Littlebottom, a Dwarf of the Watch
Has raised her race-profile a notch
She excels at deduction
But, if there's a ruction
Gives good Dwarfish kicks to the crotch!
File Rust under "citizens, leading"
He's a man of impeccable breeding
But though he can muster
Rude upper-crust bluster
His true "inner chin" is
The Captain called Carrot's phlegmatic
Dependable; never erratic
Though some think him "slow"
He dupes them, y'know:
There's far more than dust in *his* attic.
A fabulous fellow is Death
He dances without drawing breath
His phizogg's quite fearful
But is he e'er cheerful?
"The anther," says Igor, "ith YETH."
Mistress Ogg is a witchsome old nanna
She's quite good at managing mana
But I sadly must tell:
She's not yet found a spell
To stop spelling banananana.
O, praise the most marvellous Clacks!
Now messages travel in packs
Are prone, though, to errors
When semaphore mangles the facts...
Magrat, stressed-out Highness of Lancre
For simpler times does oft hanker:
No national notions
Just brewing up potions
For folks who remember to thank 'er.
The scrumptious cuisine of Brindisi
Kept Henry Slugg's kitchen staff busy
Though he hates to eat it
We all know his secret -
He's no real Brindisian, is 'e?
I guess we'll just have to hold the contest open until April 25th.

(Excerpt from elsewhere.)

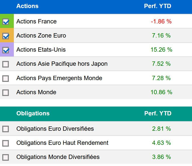Click the Obligations section header title
Screen dimensions: 192x166
pyautogui.click(x=33, y=113)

Please send all entries to:
10) YES VIRGINIA, THERE IS A SENIOR WRANGLER
Senior Wrangler: not just an Unseen University position!
by Steven D'Aprano
At the University of Cambridge in the United Kingdom, a wrangler is a
student who has completed the third year (called Part II) of the
Mathematical Tripos with first-class honours.
The highest-scoring student is named the "senior wrangler"; the second
highest-scoring student is the "second wrangler"; the third highest is the
"third wrangler", and so on. Last is (or was) the wooden spoon.
Senior wranglers have included some of Britain's most brilliant
mathematicians and scientists, including John Herschel, George Stokes and
Lord Rayleigh and J. E. Littlewood. John Couch Adams scored so well, that
there was a greater gap between him and the second wrangler than between the
second wrangler and the wooden spoon.
Interestingly, there are some equally if not more famous names associated
with the rank of second wrangler (such as James Clerk Maxwell, J.J. Thomson
and Lord Kelvin). Legend has it that Kelvin was so confident that he had
come top of the exam that he asked his servant to run to the Senate House
and check who the second wrangler was. The servant returned and informed
him, "You, sir!". It is also suggested that the final exam required the
students to write a proof of a theorem (which Kelvin himself had provided
the proof for, earlier in the course); unfortunately, because he had created
it, it hadn't occurred to him to learn it, and he spent a lot of time
working it out from scratch - while the student who achieved Senior Wrangler
put it down to having committed the proof to memory.
The first woman to top the maths list, albeit unofficially, was Philippa
Fawcett, who took the exams in 1890. At the time, women were not officially
ranked, although they were told how they had done compared to the male
candidates, so she was ranked "above the senior wrangler".